Norma Freiji (pictured above) was one of the first residents of the 13-year-old Ashton Lakes subdivision, and she said that she has always had yard art displayed. But now the HOA is asking all residents to remove statues in front and side yards. That means that cute figurines dotting many yards in the subdivision — pelicans, egrets, gnomes and even a basketball hoop affixed to a garage — must go. Homeowners received a letter recently from the HOA outlining the demands.
“I have her lit up at night with a solar light. She looks so beautiful,” Freiji told WESH of her angel statue. She began to weep as she explained its significance to her and her deceased husband. “I just have it because I lost my husband, and it’s just sentimental, that’s all.”
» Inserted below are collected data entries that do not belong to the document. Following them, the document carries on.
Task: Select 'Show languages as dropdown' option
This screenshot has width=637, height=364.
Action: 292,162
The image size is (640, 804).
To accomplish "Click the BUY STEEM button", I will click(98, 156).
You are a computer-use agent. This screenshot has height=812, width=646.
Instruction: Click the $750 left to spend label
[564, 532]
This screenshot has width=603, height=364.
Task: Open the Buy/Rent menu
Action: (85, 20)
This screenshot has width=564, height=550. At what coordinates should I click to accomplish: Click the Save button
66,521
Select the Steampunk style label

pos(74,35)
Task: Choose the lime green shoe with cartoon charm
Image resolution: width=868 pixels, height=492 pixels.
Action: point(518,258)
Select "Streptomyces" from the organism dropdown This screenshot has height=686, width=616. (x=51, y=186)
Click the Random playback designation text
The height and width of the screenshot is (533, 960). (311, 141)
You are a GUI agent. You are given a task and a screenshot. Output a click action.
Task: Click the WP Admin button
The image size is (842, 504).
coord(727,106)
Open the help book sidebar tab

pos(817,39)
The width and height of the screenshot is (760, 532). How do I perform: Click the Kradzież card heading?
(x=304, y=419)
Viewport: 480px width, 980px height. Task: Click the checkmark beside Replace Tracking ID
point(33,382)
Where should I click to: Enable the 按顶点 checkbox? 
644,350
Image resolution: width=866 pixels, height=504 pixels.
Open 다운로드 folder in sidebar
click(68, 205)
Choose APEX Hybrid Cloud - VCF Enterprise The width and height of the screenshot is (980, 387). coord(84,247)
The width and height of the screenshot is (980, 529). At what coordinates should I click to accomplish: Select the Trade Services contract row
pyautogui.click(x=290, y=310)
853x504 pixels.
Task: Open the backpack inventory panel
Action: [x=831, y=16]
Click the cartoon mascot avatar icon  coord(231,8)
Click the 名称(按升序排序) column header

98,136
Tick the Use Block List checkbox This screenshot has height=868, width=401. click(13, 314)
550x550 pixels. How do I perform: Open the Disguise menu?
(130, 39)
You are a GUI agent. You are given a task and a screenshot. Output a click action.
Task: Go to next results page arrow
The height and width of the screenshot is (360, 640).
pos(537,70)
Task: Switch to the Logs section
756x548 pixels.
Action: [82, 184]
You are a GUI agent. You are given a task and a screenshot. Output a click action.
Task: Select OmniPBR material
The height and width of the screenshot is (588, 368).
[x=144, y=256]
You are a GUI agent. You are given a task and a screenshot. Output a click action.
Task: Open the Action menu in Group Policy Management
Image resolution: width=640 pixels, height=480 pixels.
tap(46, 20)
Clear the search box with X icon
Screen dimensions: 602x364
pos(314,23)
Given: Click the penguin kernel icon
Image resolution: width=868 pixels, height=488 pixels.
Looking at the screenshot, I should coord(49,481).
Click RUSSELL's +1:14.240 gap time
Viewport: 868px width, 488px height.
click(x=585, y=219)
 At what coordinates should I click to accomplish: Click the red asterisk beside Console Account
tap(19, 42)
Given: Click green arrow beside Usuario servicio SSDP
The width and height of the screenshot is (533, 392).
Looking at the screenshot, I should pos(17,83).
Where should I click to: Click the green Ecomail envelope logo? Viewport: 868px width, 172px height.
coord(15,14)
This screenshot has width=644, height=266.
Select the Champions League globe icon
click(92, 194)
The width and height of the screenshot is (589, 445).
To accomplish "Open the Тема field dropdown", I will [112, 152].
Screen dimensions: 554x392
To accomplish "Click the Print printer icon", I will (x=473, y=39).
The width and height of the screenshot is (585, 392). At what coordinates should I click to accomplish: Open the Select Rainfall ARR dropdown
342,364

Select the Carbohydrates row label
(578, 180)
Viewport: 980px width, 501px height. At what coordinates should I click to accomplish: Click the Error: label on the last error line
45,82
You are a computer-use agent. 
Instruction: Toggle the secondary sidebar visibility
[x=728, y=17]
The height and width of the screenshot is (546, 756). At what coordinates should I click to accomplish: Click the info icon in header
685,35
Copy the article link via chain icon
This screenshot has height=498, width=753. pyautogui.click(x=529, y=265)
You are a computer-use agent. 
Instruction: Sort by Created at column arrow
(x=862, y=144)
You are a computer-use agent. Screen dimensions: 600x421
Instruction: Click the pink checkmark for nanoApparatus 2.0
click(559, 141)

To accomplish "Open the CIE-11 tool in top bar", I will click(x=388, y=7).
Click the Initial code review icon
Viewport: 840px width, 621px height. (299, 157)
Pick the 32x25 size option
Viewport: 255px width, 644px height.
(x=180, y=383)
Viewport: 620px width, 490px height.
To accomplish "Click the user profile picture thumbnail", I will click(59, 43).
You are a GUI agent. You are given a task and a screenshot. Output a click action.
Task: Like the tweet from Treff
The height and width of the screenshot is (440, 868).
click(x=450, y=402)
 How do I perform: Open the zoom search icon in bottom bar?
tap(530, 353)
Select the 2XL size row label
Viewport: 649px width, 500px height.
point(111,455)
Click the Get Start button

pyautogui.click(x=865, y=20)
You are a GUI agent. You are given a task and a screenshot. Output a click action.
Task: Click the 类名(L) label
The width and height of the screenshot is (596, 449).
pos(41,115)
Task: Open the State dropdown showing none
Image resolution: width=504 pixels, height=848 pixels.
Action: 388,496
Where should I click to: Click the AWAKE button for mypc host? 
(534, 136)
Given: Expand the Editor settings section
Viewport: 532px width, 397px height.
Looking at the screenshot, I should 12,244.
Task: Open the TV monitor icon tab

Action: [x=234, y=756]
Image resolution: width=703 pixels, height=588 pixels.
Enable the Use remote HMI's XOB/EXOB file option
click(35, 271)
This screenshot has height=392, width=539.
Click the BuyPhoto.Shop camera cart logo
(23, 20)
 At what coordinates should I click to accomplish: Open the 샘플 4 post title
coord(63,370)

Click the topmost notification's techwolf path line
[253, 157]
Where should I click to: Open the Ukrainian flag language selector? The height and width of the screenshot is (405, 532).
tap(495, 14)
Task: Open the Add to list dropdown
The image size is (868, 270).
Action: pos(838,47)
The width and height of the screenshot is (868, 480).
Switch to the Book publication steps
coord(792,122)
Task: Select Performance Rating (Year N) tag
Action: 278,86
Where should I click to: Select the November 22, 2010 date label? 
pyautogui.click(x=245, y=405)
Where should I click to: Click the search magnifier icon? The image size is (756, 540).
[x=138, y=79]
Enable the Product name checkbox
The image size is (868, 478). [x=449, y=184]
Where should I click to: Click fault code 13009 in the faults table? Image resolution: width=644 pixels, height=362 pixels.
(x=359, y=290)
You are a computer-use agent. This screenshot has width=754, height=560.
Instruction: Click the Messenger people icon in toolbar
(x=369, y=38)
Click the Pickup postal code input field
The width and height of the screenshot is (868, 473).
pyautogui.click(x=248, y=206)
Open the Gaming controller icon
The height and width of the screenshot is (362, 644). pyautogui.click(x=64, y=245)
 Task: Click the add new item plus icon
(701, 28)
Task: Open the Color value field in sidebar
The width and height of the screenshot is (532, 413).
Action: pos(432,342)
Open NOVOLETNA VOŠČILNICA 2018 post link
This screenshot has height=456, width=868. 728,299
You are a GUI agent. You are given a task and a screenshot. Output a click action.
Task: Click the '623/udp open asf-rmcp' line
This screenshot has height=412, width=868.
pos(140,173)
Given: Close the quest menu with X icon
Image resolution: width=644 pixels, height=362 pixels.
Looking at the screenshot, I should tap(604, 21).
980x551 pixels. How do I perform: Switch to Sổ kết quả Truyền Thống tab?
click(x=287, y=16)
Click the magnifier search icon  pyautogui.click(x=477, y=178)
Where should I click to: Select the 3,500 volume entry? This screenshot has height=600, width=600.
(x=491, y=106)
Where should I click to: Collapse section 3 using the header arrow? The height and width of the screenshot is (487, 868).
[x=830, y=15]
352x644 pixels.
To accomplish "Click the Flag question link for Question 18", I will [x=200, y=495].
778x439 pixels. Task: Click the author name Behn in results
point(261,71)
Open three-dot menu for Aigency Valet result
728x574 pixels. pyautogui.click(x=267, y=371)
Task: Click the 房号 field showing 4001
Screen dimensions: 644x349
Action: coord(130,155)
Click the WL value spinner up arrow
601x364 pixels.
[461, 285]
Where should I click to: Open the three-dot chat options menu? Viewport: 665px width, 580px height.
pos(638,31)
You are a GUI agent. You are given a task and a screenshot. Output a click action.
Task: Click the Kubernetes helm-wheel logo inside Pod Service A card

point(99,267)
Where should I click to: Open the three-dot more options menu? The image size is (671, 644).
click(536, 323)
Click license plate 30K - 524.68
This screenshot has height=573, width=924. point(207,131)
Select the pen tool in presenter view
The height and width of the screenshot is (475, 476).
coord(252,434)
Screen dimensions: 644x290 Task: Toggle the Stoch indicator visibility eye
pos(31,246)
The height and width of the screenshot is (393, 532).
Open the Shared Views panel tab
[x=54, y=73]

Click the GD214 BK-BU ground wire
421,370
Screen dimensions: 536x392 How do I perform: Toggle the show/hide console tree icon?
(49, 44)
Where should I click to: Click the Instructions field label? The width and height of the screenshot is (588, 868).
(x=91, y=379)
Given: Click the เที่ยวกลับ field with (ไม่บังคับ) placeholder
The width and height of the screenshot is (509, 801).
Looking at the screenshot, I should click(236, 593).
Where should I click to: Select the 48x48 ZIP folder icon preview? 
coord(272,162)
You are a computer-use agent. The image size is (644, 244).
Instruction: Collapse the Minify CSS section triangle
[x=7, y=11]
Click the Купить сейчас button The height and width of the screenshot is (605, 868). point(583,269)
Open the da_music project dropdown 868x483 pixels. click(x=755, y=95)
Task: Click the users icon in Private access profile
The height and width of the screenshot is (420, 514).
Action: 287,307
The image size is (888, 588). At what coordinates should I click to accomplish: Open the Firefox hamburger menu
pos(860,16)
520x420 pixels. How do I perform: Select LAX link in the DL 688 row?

Jim Clapprood is the resident who was asked to remove a basketball hoop from his garage or pay a $100-a-month fine. He said that he understands HOAs must have rules to protect home values, but this is going a little too far. “A basketball hoop for children to play at the end of a cul-de-sac — I don’t see how that affects values,” Clapprood said.
The HOA has declined to comment on the requested statue removal in the neighborhood. The HOA president didn’t comment either, but WESH went to his house. The station discovered a decorative fountain in his front yard and a cat statue near his door.
Fights between residents and their neighborhood HOAs are a dime a dozen. Recently, a soldier living in a condominium fought back against the condominium association when it demanded that he remove American flags from the front of his home. But HOAs do have broad rights to ban certain objects from being displayed on homes — including political yard signs.